From Prison Cell to Pharaoh’s Court – the story of Joseph Pt1

Scripture: Genesis 45:8 “So now it was not you that sent me hither, but God: and he hath made me a father to Pharaoh, and lord of all his house, and a ruler throughout all the land of Egypt.”

Preached in Bethel Free Presbyterian Church, September 2nd, 2018.

Stream or download From Prison Cell to Pharaoh’s Court – the story of Joseph


God’s purpose in Joseph’s life involved him going to jail and that for quite some time. Many have lived to bless the days of affliction and distress through which God caused them to go. They discovered, like Manasseh, (II Chronicles 33:12) that affliction often causes us to think upon our ways and to consider the Lord. So it was with the Prodigal son in Luke 15:14-17. The jails of Ulster have been places where the purpose of God has been wrought out in mercy in the lives of those who otherwise would never have been reached with the gospel.
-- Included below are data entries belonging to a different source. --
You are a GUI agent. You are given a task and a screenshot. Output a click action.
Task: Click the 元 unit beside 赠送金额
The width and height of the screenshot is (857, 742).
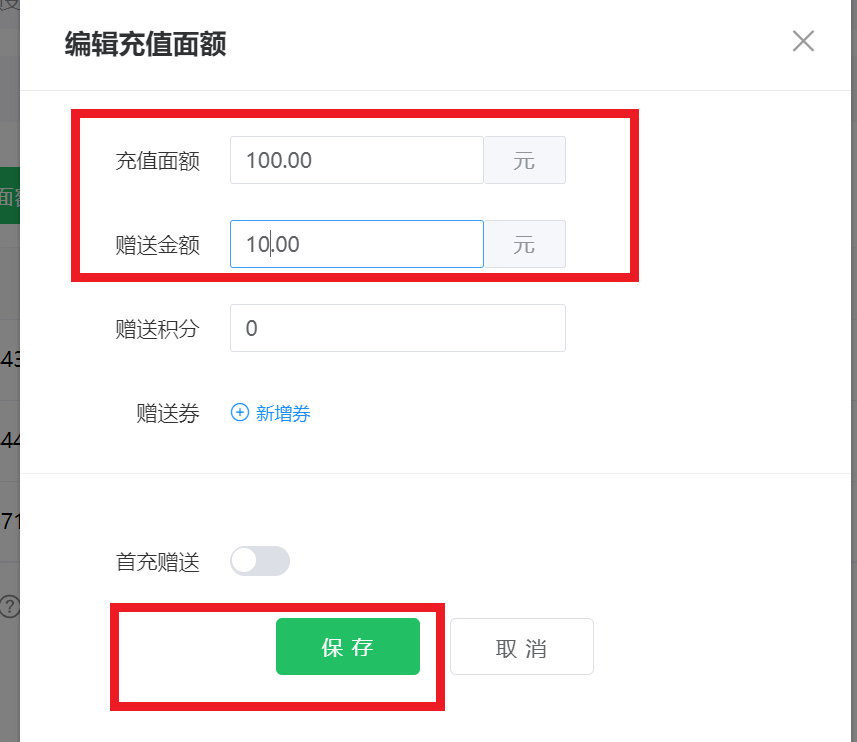pos(525,244)
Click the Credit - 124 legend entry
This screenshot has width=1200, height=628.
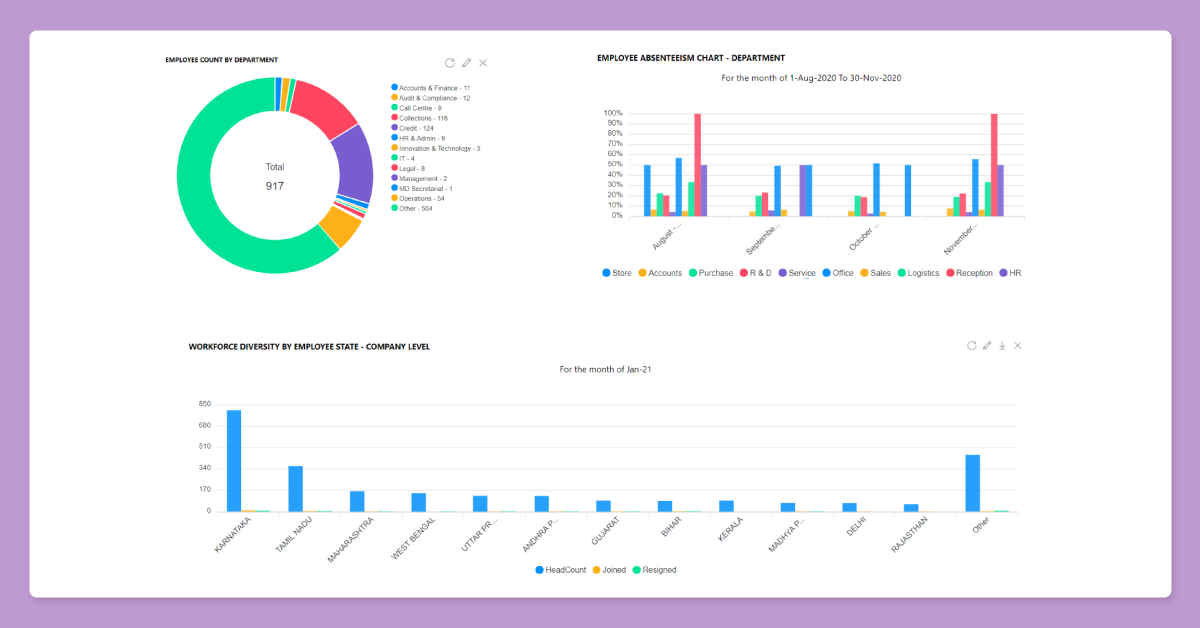point(416,128)
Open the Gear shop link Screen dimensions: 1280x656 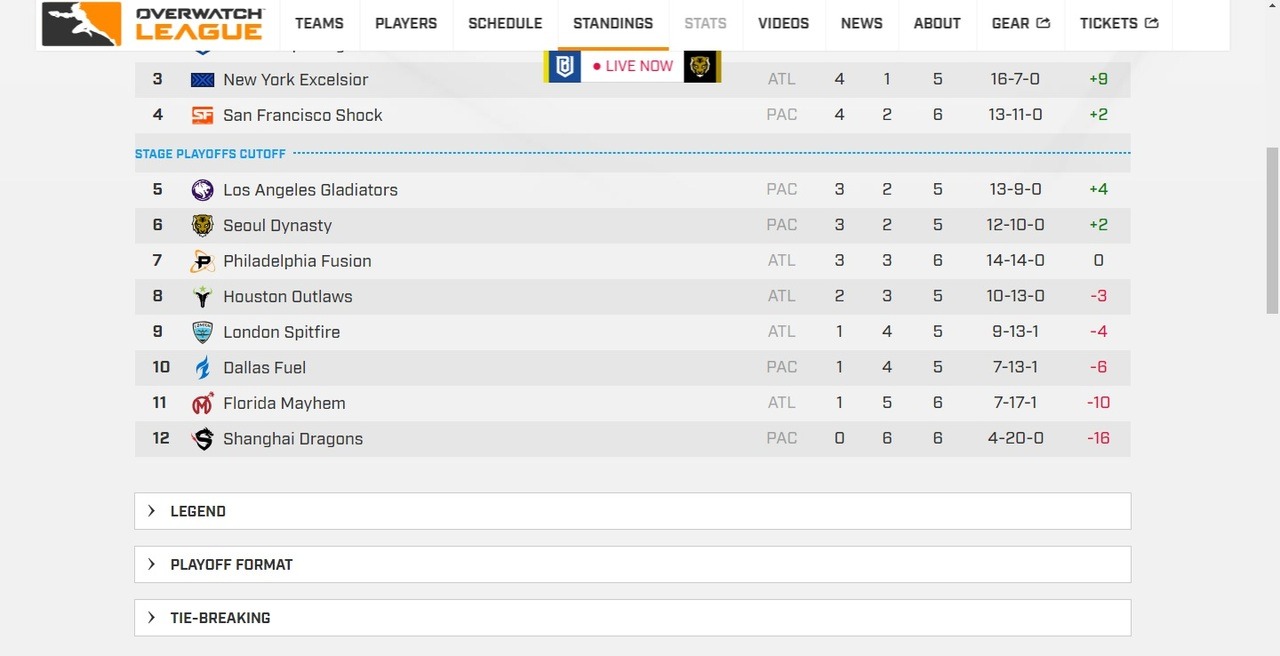coord(1021,24)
Joseph was able to say to his brothers, whose wickedness had been the cause of him being taken as a slave to Egypt in the first place,  — Genesis 50:20.
We can learn some very important gospel lessons from the experience of Joseph recorded in Genesis.

I. GOD’S PURPOSE WAS TO PLACE JOSEPH UPON THE THRONE.
“God . . . hath made me . . . . a ruler throughout all the land of Egypt”, Genesis 45:8.
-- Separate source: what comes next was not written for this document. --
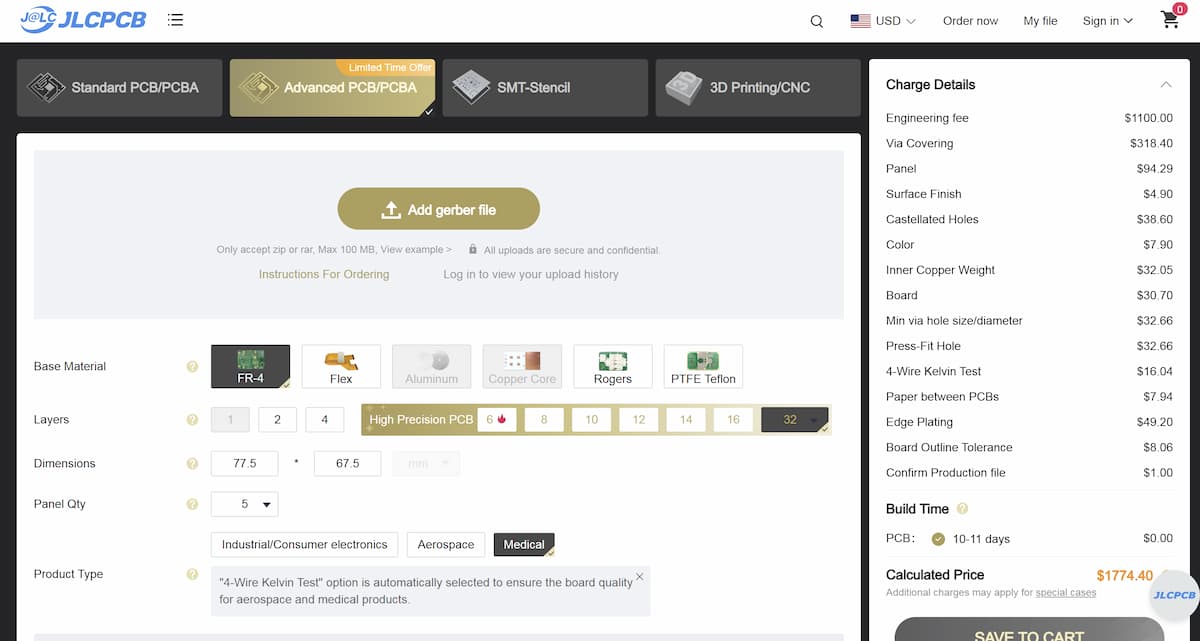Open the USD currency dropdown
The height and width of the screenshot is (641, 1200).
pos(883,21)
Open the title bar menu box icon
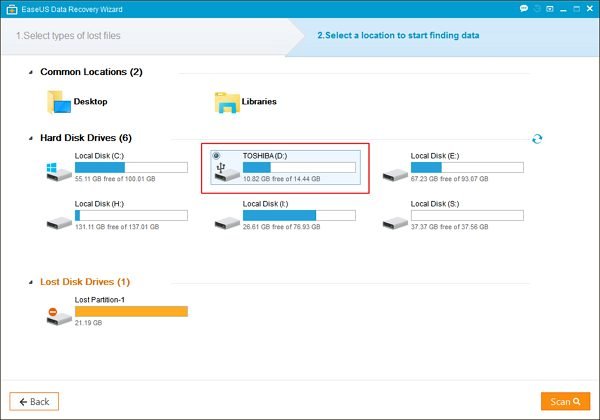This screenshot has height=420, width=600. 550,8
1. In this we have a picture of the purpose of God in the gospel. It is to take poor sinners and place them upon a throne. A far greater throne than that of Egypt. I Samuel 2:8.
Christ  asks that His Father bring them to His throne that they may see and share in His glory, John 17:24.  All of God’s elect will see Him in all His majesty.  All who are saved and washed in the blood of the Lamb are made unto our God “kings and priests: and we shall reign on the earth”, Revelation 5:10. We shall literally reign with Him when the Saviour returns to make the kingdoms of this world His.

2. But it is the privilege of the child of God to live now as a king where once he was a poor slave.  Romans 6:14. As Joseph ruled where he once had been a poor miserable slave, so the Christian is enabled by God’s grace to rule where once he was a slave to sin and uncleanness.  See Joseph sitting upon the throne and imagine all those who had authority and dominion over him in past years now bowing before him in submission. See his brothers coming down and bowing before him, they who had cast him into a pit and sold him into slavery. So it is with the Christian. Upon receiving Christ, he becomes a new creature, “old things are passed away; behold, all things are become new”, II Corinthians 5:17. He arises out of his prison cell of sin to “walk in newness of life”, Romans 6:4.